There is plenty of speculation on what a theory of everything might look like, however, and on the domain it would rule. The growing sense among physicists that they will soon be able to explain where the universe came from has inevitably taken them into deep waters. Until now, the Big Bang model has meant a universe that is currently large and expanding, which in the past was smaller, denser and hotter, but whose first moment, the Big Bang itself, was mysterious. There was still room for a prime mover, or the hand of God. But Hawking and others, who think that the appropriate union of quantum mechanics with these cosmological models will turn the Big Bang itself into a mere physical event, perceive in their anticipated theory of everything the concomitant banishment of God. If everything in the physical world is indeed explained, and nothing is arbitrary, there can be no room for the supernatural.

On these topics, Hawking becomes evasive, as do White and Gribbin. Apart from the total neglect of the role of religion as an ethical system (physicists are too often inclined to think that God’s only purpose is to wind up the clockwork and then stand aside), it is not at all clear how comprehensive a theory of everything would have to be to leave no toehold for religion. Even if all the laws of physics are found and neatly linked together, and even if these laws dictate that the universe must have the shape and appearance we see it to have, one can still ask why these laws and not some other set of laws are the ones that actually govern the world. On this point physicists tend to argue vaguely that the correct laws will be self-evident by their simplicity or mathematical elegance, but one can then ask who decided that the laws of physics ought to be beautiful as well as correct: God, or the physicists?

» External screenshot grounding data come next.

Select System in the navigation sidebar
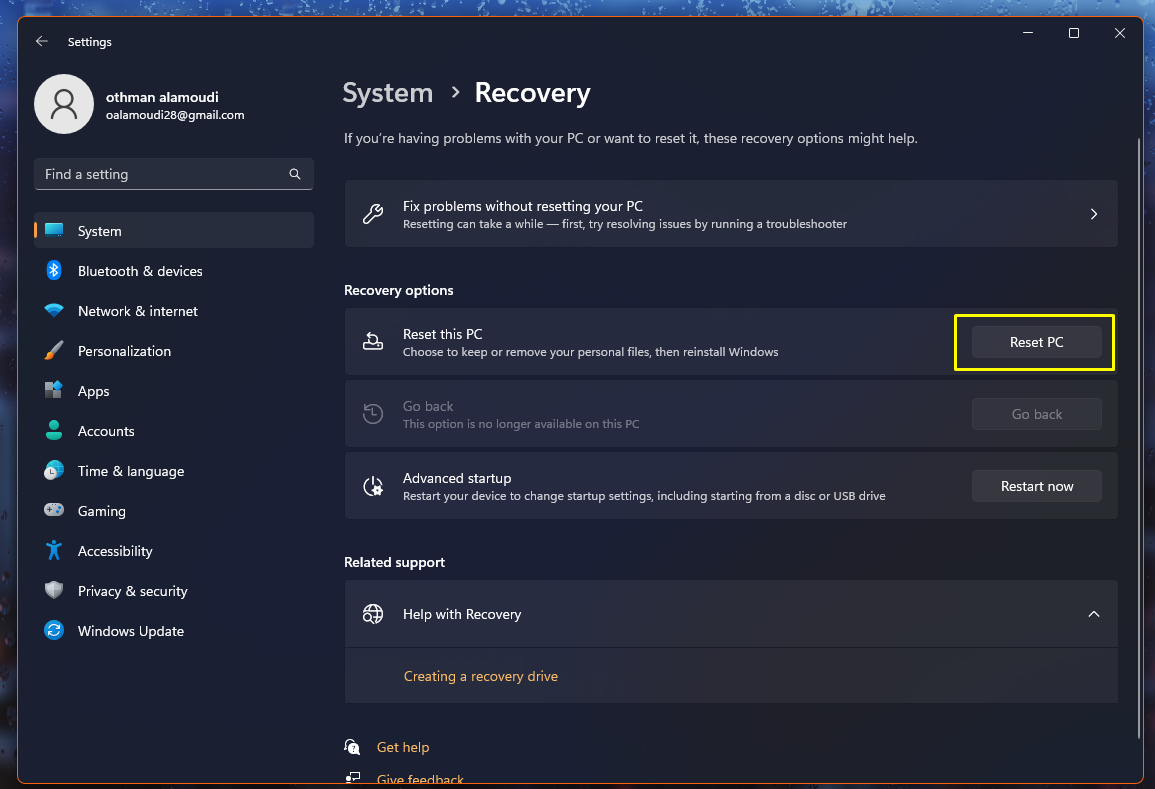 click(99, 230)
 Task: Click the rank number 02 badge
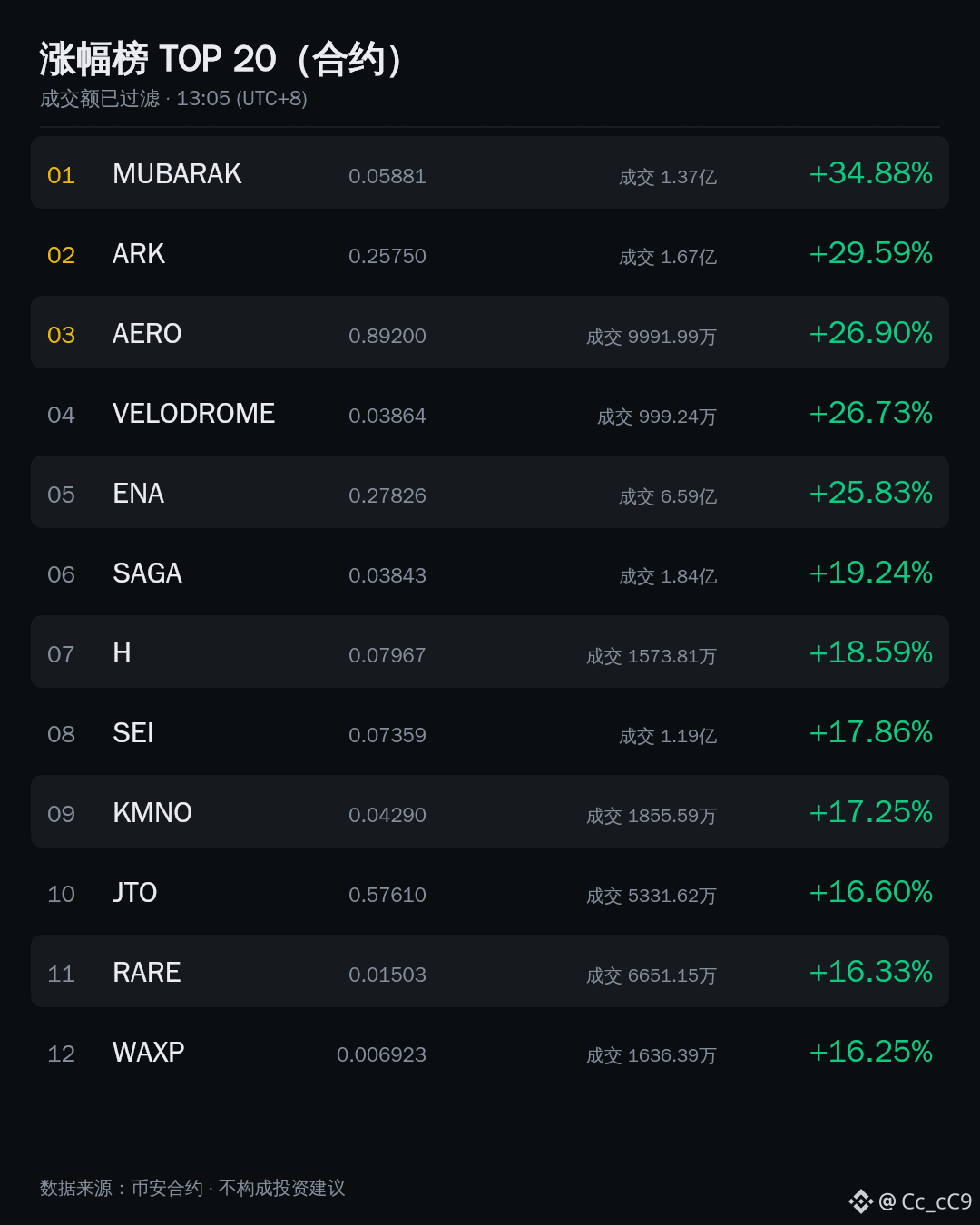[61, 255]
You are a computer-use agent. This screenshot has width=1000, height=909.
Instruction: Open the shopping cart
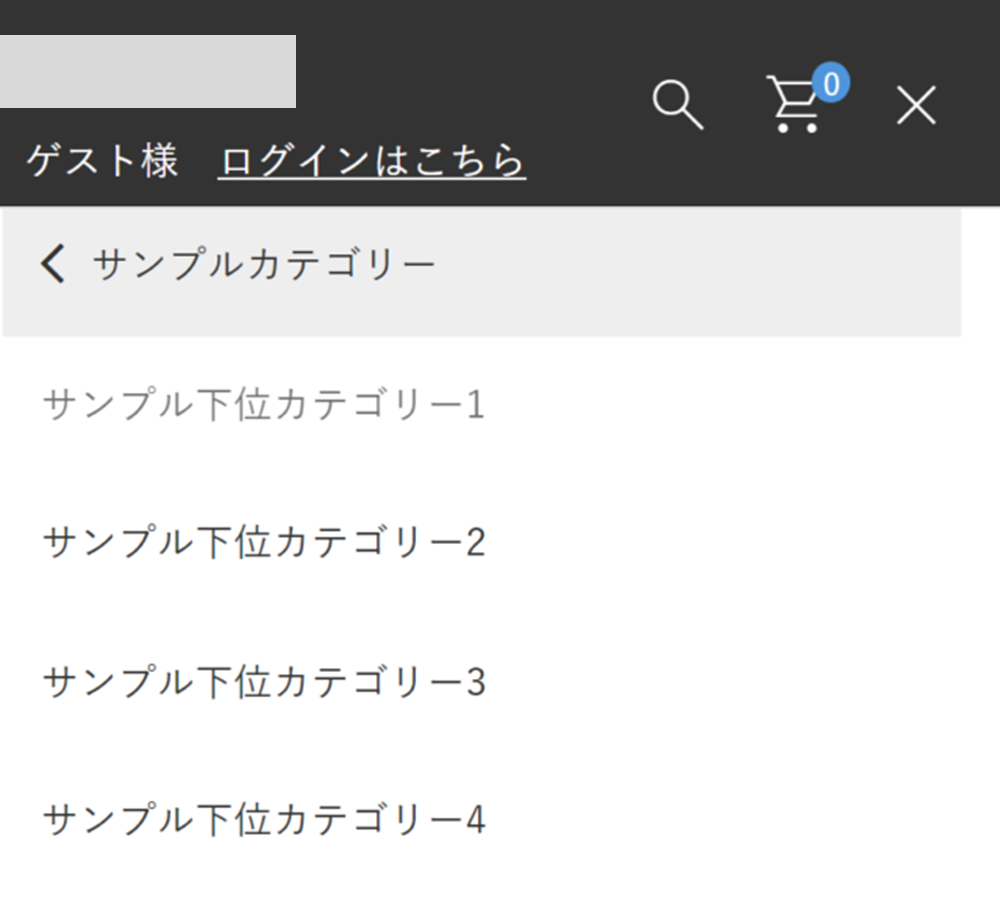point(795,106)
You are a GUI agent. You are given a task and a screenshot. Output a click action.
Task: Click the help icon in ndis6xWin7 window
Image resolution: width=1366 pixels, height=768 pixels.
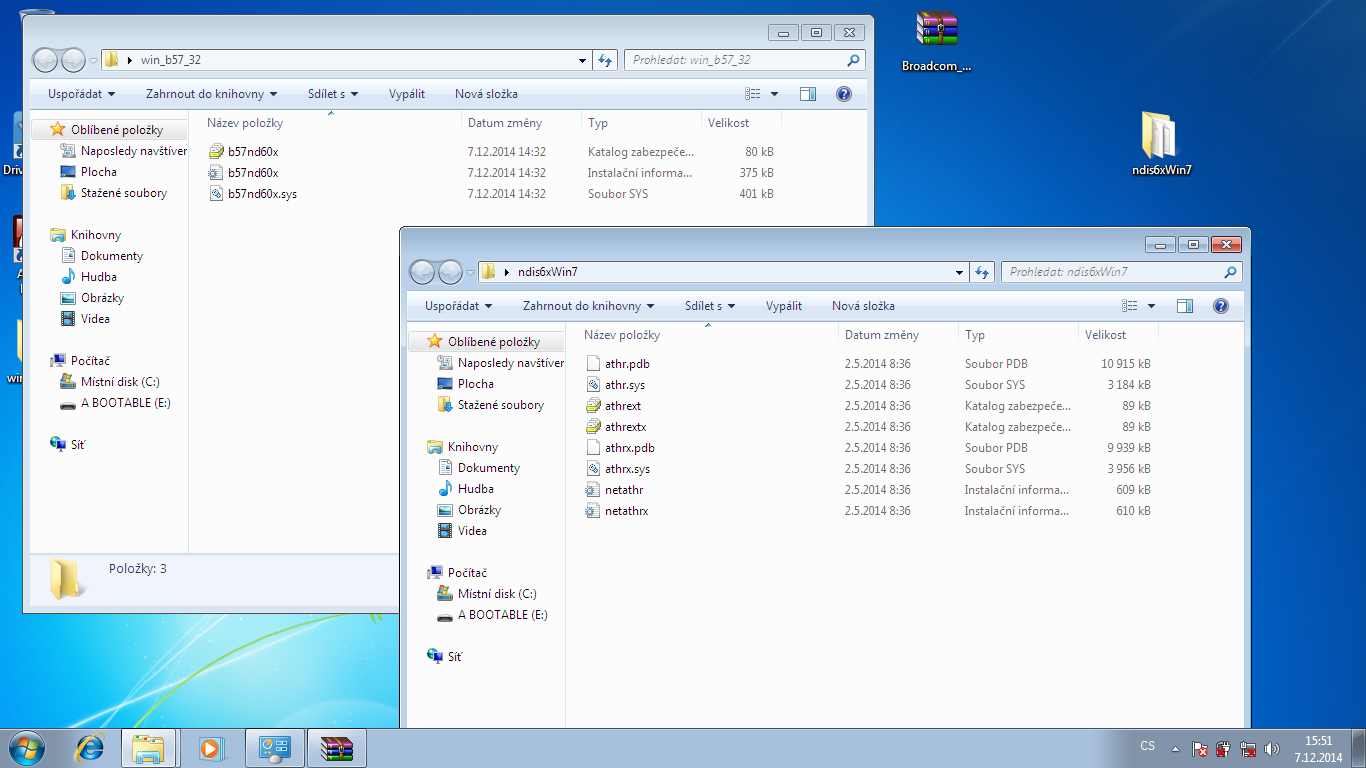[1220, 306]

What Hawking really thinks of all this is left for the reader to guess at. White and Gribbin have not been able to interview their subject or his wife, from whom he has recently separated, but the reports they quote indicate that these issues have something to do with the break-up of the marriage. Jane Hawking evidently found religion a great support in the years of looking after her husband. Recently she complained that her role had been ‘to tell him that he’s not God’. In this and in other matters where less attractive aspects of Hawking’s character might show up, White and Gribbin are a little shy. Early on, when he was working at the Institute of Astronomy in Cambridge, we are told that the staff there (not the scientists) found him difficult and demanding. White and Gribbin say he doesn’t suffer fools gladly, and ‘perhaps he simply didn’t get on with the secretaries at the Institute of Astronomy.’ They counter the concern that he might not be the right person to comment on theological matters with an old, blustery stand-by: ‘Why should Hawking be any less competent to talk about God than the next person – or the next pontiff, come to that?’